Rising imports add to domestic concerns

 

The farmers are also concerned about rising rubber imports, mainly from ASEAN countries. The national consortium recently petitioned an Indian Parliamentary Standing Committee to hike import duties on compound rubber from ASEAN countries, to the levels of duties imposed on natural rubber, which is 25%. Since India has an FTA with ASEAN countries, compound rubber currently attracts only 5% import duty. They allege that many exporters from major rubber-producing nations of ASEAN often mix natural rubber with additives like carbon black and export them as compound rubber, bypassing higher import duties.

 

“The import of compound rubber is expected to hit nearly 200,000 tons this year, which can bring down Indian prices, further deteriorating the condition of Indian farmers,” Babu Joseph said.

 

Phase V of insurance scheme for tappers launched

 

Meanwhile, the Rubber Board has announced implementing Phase V of an insurance scheme for rubber plantation workers in the unorganized sector.

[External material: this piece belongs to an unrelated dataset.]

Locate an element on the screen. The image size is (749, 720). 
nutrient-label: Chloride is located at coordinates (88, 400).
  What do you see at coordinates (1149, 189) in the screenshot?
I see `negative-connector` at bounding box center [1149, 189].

The rubber tappers, tappers in the tappers’ groups, workers in the group processing centers of the Rubber Producers’ Societies, and the self-tapping farmers owning rubber areas up to one hectare and practicing self-tapping in a minimum of a hundred rain-guarded trees are eligible to join the scheme.  The applicants in the age group of 18-59 must have a work experience of a minimum of one year to join the scheme.

 

The beneficiaries of the scheme are eligible for insurance coverage of INR 100,000 for normal death, INR 500,000 for death by accident/wild animal attack, and INR 200,000 to INR 400,000 for complete disability due to accident.  On maturity of the scheme, the beneficiary will get an amount proportional to the total premium paid during the period from the insurance company.

 

The minimum premium amount is INR 300. The Rubber Board will remit INR 900 per beneficiary as the Board’s share. Those who have already enrolled in the scheme in Phases II, III and IV will have the opportunity to pay the premium amount and renew their policy.